··· Given data
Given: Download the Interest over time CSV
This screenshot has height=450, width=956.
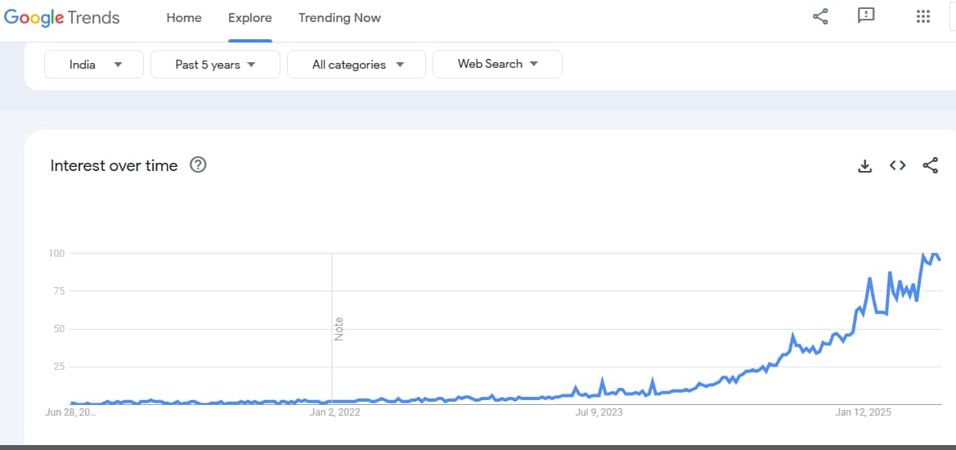Looking at the screenshot, I should click(864, 165).
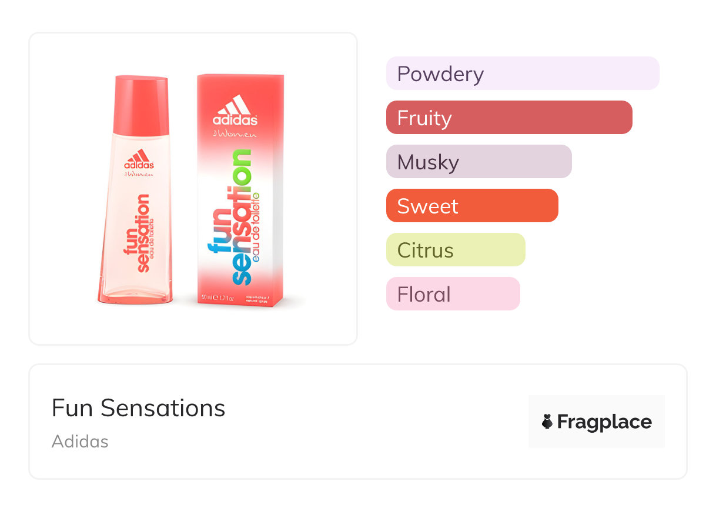Choose the Sweet accord bar
The width and height of the screenshot is (716, 508).
(x=471, y=206)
······
• [What needs to be done] Verbatim copy, images excluded: transcribe all the entries above.

• [Task response]
Given: Download the Interest over time CSV
This screenshot has height=450, width=956.
Looking at the screenshot, I should click(864, 165).
Choose the Sweet accord bar
The width and height of the screenshot is (716, 508).
(x=471, y=206)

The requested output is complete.